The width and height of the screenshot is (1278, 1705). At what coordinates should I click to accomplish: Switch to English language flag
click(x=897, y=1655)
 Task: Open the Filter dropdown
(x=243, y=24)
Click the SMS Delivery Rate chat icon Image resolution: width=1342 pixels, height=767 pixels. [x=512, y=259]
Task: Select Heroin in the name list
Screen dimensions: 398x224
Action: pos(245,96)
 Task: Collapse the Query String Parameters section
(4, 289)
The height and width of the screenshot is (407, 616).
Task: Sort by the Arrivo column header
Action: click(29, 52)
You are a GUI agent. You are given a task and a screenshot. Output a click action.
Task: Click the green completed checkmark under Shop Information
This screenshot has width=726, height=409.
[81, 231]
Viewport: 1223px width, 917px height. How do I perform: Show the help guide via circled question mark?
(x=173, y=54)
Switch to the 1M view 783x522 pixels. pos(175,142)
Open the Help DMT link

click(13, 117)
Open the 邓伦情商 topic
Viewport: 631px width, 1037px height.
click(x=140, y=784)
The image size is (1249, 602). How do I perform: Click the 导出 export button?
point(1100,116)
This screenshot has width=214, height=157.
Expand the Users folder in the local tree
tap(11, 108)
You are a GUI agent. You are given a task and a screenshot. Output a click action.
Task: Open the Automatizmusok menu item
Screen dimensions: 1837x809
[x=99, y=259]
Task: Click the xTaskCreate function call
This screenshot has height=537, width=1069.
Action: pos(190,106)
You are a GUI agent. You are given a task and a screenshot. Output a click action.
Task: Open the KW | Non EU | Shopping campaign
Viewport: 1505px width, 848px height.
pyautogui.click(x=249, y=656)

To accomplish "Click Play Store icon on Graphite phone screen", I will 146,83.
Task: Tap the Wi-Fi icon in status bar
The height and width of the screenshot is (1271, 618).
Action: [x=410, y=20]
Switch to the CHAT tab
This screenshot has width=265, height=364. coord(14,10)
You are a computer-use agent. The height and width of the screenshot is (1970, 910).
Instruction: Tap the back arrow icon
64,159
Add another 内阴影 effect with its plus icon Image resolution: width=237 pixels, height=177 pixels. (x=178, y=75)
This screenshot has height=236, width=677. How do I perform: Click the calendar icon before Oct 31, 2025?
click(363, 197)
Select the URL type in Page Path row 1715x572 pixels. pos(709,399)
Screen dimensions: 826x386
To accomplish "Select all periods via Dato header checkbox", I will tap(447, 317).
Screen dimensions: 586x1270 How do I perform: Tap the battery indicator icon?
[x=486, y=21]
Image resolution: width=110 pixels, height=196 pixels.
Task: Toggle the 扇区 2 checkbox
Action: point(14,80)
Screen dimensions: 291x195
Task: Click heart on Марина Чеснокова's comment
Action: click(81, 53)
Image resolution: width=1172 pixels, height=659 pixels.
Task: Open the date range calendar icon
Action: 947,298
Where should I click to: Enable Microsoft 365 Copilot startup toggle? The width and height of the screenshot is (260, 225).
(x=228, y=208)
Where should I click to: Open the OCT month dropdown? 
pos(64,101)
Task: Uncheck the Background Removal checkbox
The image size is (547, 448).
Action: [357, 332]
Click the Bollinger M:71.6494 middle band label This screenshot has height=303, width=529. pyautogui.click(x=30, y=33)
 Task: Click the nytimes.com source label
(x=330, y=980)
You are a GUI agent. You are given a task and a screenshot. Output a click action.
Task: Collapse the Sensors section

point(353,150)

* [Exercise goal]:
Provide the number of lines in the records above that contain the word "will", with no additional words.

* [Expected output]:
2